Toutefois, il a été permis de dégager quelques différences notoires entre ces deux retours d’expérience. Premièrement, la couverture territoriale du réseau de recharge estonien est beaucoup plus complète et inclusive que dans les États de Washington et de l’Oregon, essentiellement dû au choix d’implanter des bornes de recharge rapide à l’intérieur des villes du pays. Il est important de nuancer ce constat en mentionnant que le réseau déployé en Estonie est un réseau national, alors que la West Coast Electric Highway est une initiative qui complémente d’autres projets importants d’implantation d’équipements de recharge (l’EV Project, notamment) ou de juridiction régionale. Deuxièmement, le financement des deux cas d’étude est complètement différent. En effet, dans le cas estonien, la vente des crédits de carbone qui a permis le déploiement du projet n’a rien coûté aux contribuables, contrairement aux programmes de financement américains qui provient implicitement des recettes fiscales du palier fédéral. Troisièmement, il a été permis de constater une stratégie d’électrification des transports globalement beaucoup plus agressive en Estonie, où on offre notamment une subvention à l’achat de véhicules électriques pouvant atteindre 50 % de la valeur d’achat. Quatrièmement, on a pu remarquer un contexte d’implantation qui, en termes relatifs, est beaucoup plus propice en Estonie,

qui présentait déjà au moment de déployer le réseau de recharge rapide le deuxième taux de véhicules électriques le plus élevé au monde. Néanmoins, avec les signes encourageants des ventes de véhicules électriques en Oregon, l’écart entre les deux cas tendra peut-être à se rétrécir avec le temps.

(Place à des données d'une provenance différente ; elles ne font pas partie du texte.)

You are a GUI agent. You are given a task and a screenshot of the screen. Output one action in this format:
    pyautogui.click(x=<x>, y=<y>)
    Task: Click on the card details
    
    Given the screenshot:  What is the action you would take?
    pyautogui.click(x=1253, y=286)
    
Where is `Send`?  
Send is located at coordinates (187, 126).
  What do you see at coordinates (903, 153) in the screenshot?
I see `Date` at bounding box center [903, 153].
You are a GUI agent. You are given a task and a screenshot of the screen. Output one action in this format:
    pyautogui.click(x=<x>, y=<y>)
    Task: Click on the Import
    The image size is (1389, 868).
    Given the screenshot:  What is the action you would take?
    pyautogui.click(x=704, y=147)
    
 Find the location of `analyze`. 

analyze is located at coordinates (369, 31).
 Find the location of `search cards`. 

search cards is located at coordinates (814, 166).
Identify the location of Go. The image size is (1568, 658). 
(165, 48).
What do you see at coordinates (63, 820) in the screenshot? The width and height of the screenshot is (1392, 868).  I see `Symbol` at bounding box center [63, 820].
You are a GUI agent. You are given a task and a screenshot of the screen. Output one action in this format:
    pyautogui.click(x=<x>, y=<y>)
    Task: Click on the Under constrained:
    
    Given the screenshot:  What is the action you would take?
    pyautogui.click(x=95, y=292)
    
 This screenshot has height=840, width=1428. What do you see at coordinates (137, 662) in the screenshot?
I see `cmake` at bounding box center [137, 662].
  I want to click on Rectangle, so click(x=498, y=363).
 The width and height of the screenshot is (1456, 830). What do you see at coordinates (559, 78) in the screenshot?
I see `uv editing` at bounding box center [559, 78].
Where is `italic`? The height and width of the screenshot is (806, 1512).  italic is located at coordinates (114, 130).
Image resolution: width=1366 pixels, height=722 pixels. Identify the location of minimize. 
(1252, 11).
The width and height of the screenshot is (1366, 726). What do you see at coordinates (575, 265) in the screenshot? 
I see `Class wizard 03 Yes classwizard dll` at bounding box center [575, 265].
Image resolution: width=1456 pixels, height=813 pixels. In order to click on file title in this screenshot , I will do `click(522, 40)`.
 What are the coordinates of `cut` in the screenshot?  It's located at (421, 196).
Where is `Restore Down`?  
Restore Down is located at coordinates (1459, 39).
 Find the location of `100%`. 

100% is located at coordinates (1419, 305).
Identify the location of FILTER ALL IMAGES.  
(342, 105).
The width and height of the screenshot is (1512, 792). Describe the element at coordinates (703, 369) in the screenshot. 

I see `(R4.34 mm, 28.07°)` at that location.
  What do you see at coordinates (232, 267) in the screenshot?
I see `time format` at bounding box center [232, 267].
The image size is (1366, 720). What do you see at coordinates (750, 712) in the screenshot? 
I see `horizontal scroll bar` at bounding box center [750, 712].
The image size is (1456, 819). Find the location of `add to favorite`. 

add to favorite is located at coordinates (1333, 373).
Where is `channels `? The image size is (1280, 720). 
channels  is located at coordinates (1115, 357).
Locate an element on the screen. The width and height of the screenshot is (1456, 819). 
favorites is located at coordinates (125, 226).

Finalement, en raison de la récence du déploiement des deux initiatives présentées, bien peu de résultats concrets et quantifiés ont été divulgués pour l’instant. Si les tendances observées semblent plutôt encourageantes, il sera très intéressant de suivre au cours des prochaines années l’évolution des deux projets et surtout les résultats qui en découleront. Il faudra toutefois faire preuve de vigilance et de discernement dans l’analyse de ces résultats, qui devront être mis en relation avec l’ensemble beaucoup plus large d’incitatifs en place sur le territoire. Néanmoins, ces études de cas auront fourni de précieuses informations quant aux meilleures pratiques de déploiement d’un réseau de bornes de recharge rapide, qui doivent toujours être adaptées au contexte du nouveau territoire d’application.